Gthrlog.vbs is located in the following folder:
Program Files\Common Files\Microsoft Shared\MSSearch\Bin
To run the utility, type the following commands from a command prompt, where, "SPS" is the workspace name, the Data folder in the Program Files folder is on drive D, and the log file is named "sps.25.gthr":
cscript gthrlog.vbs "d:\program files\sharepoint portal server\data\ftdata\sharepointportalserver\gatherlogs\sps\sps.25.gthr"

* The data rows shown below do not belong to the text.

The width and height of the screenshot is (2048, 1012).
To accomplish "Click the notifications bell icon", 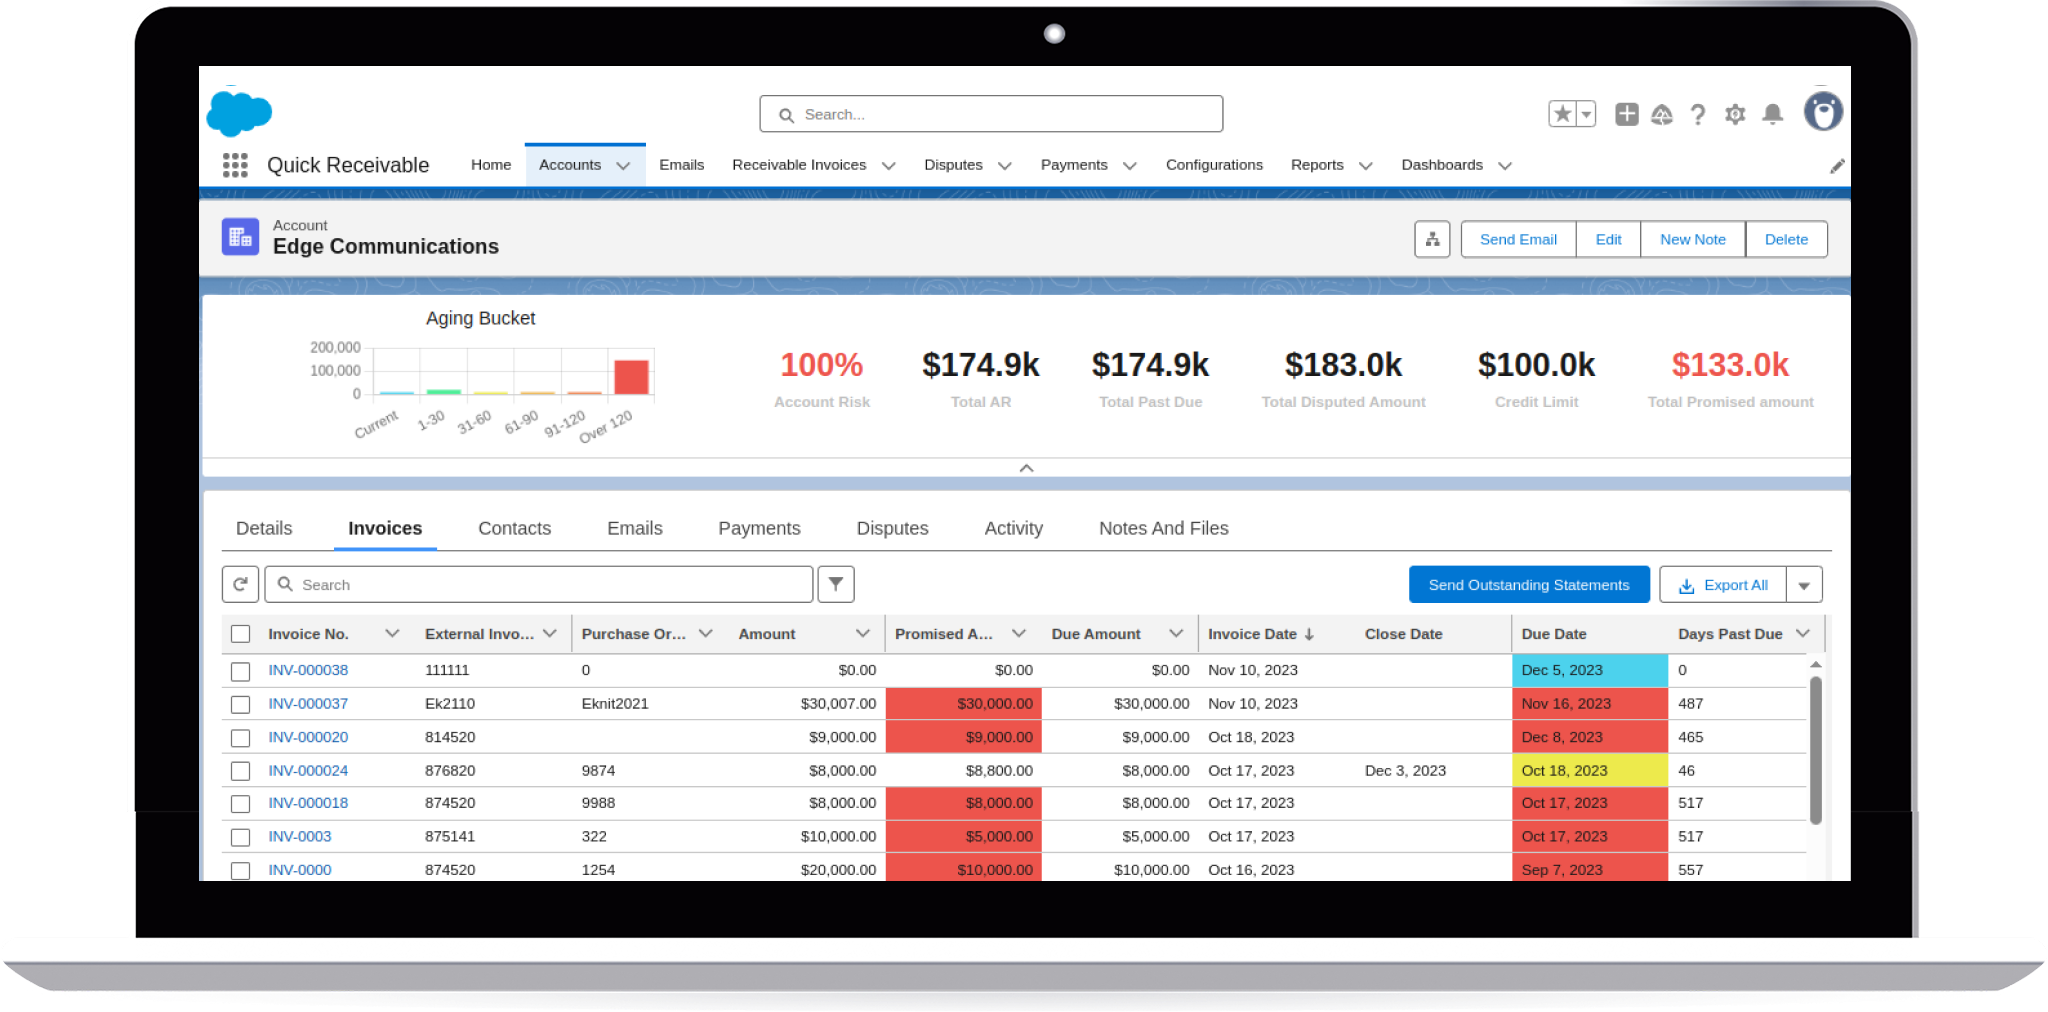I will [x=1772, y=114].
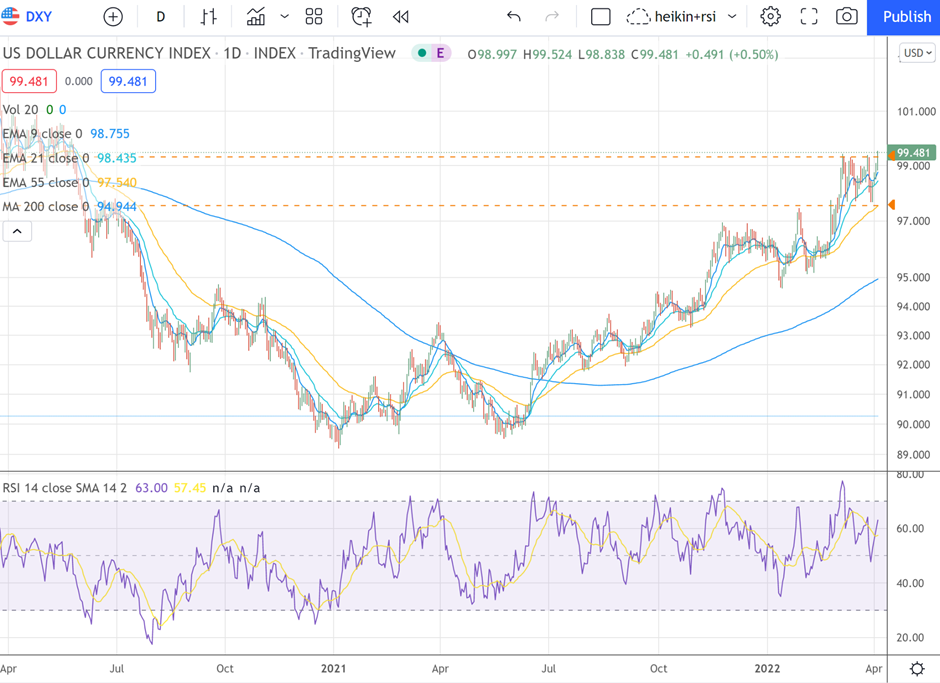Click the blue Publish button
Image resolution: width=940 pixels, height=683 pixels.
coord(906,17)
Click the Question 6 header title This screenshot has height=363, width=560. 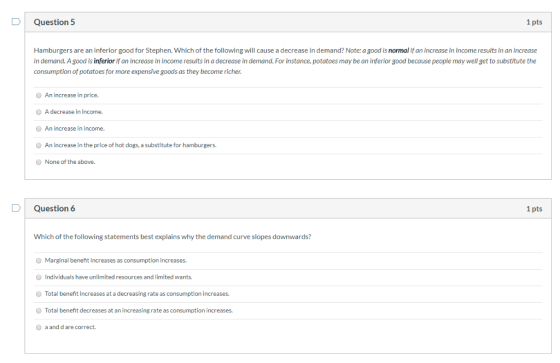[54, 208]

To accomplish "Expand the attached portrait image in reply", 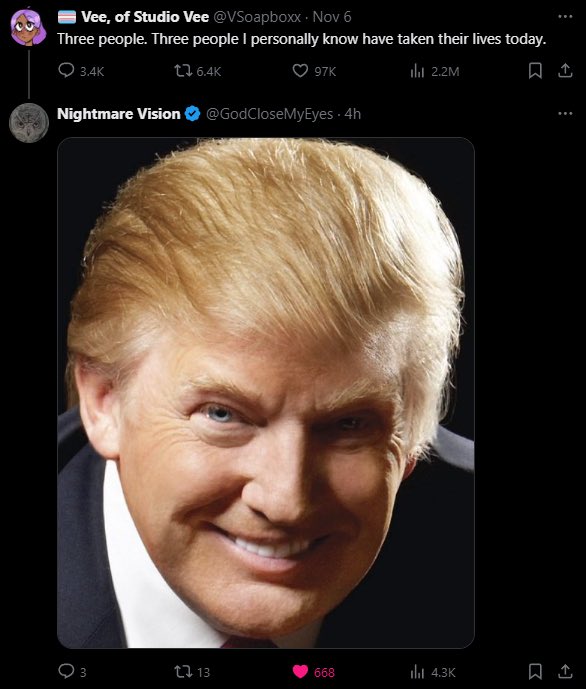I will click(x=266, y=393).
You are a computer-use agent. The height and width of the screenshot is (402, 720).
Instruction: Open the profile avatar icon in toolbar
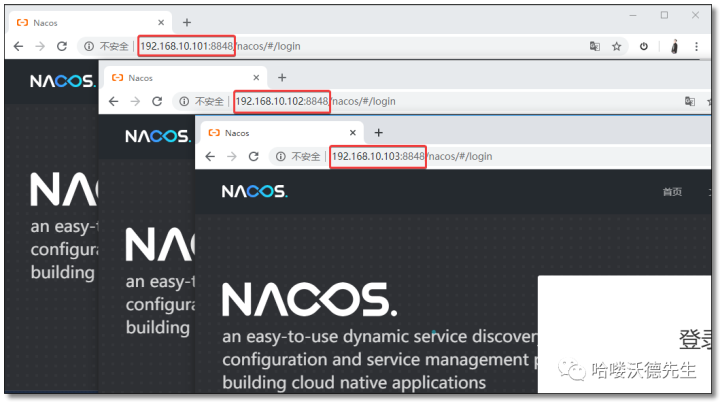675,46
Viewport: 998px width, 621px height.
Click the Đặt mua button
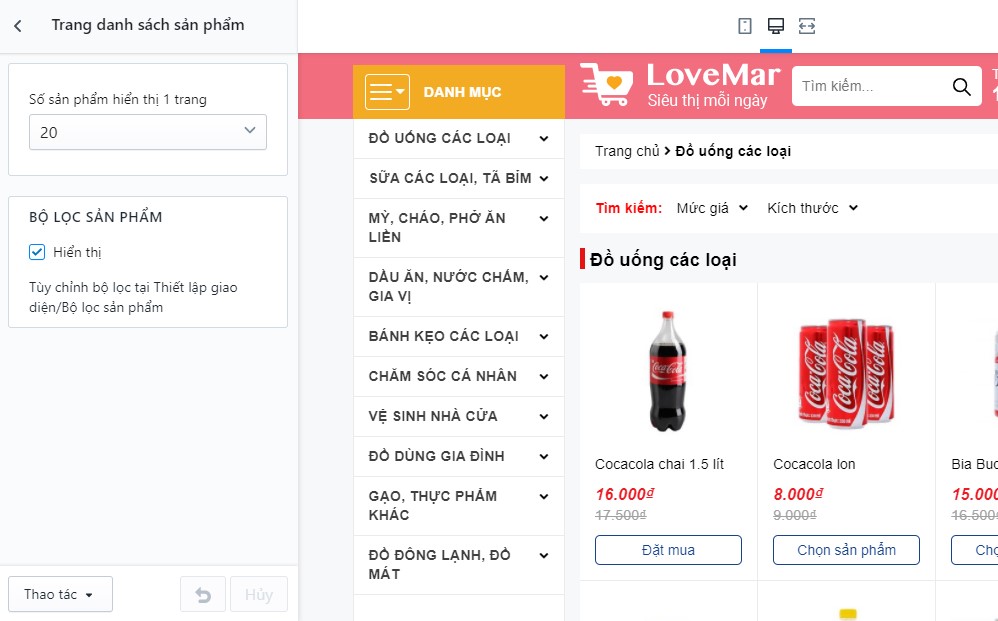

When you run this command, the log file contents are displayed in the command window. If you want to save this information in a text file, you can run the utility with a redirector to a file, for example:
cscript gthrlog.vbs "d:\program files\sharepoint portal server\data\ftdata\sharepointportalserver\gatherlogs\sps\sps.25.gthr" > c:\viewlog.txt
After you run the Gthrlog.vbs utility against a .gthr file, you receive output that is similar to the following text:
Microsoft (R) Windows Script Host Version 5.1 for Windows<BR/>
Copyright (C) Microsoft Corporation 1996-1999. All rights reserved.
<BR/>
2/12/2001 10:26:06 AM Add The gatherer has started
2/12/2001 10:26:20 AM Add The initialization has completed<BR/>
2/12/2001 10:26:22 AM Add Started Full crawl
2/12/2001 10:27:48 AM Add Completed Full crawl
2/12/2001 10:27:48 AM Add Started Full crawl
2/12/2001 10:27:54 AM Add Completed Full crawl
2/12/2001 10:28:48 AM file://./backofficestorage/localhost/SharePoint
Portal Server/workspaces/class/SPS Help.htm/Add/URL is excluded by the
server (robots.txt, no-index attribute on the URL, encrypted file, or a
search folder), or redirected to an excluded URL
When you read this output, you can determine the files that the SPS Help.htm file excluded and the possible causes for the exclusion.